PROMPT:
Exactly and only the lines below from the one containing "Instruction: Select the" down to the one containing "Where should I" are wanted, both included; please exclude every picture.

** DATASET EXTRACT follows **

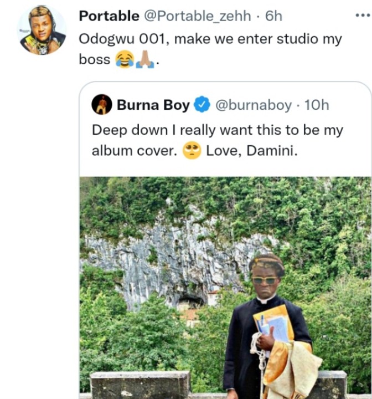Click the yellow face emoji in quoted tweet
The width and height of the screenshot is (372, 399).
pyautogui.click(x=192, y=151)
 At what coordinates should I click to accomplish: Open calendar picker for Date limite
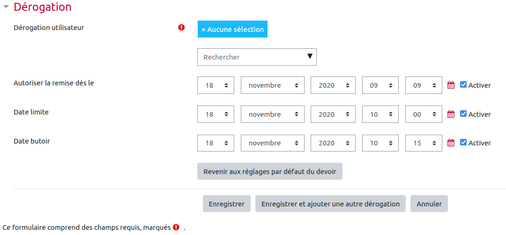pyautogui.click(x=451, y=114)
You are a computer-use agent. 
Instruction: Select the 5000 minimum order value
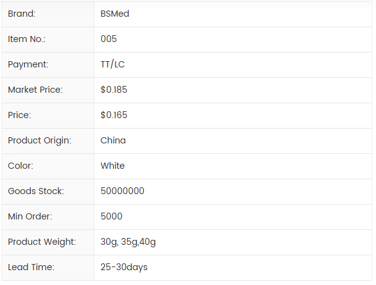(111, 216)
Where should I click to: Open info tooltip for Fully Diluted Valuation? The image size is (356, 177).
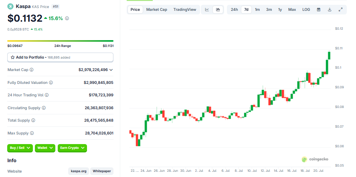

** End of DATASET EXTRACT **
** DATASET EXTRACT follows **

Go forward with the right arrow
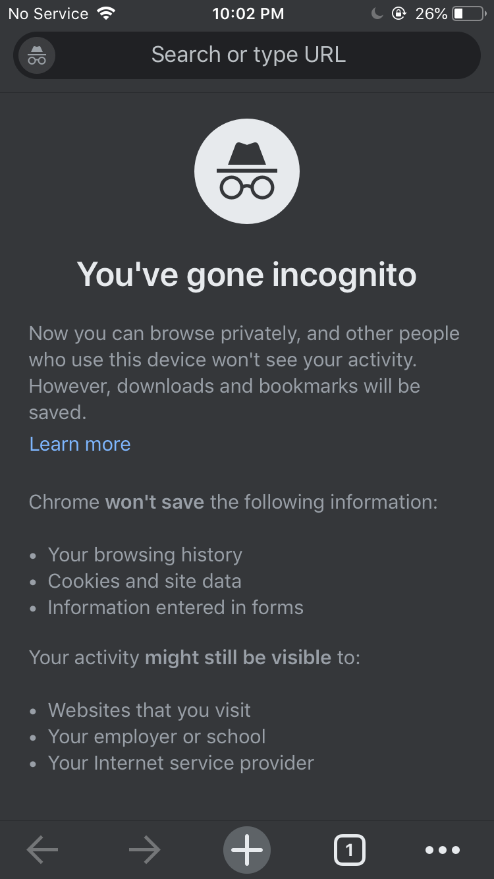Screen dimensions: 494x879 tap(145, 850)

** End of DATASET EXTRACT **

EXERCISE OUTPUT:
Instruction: Select the 5000 minimum order value
(111, 216)
Where should I click to: Open info tooltip for Fully Diluted Valuation? The image size is (356, 177).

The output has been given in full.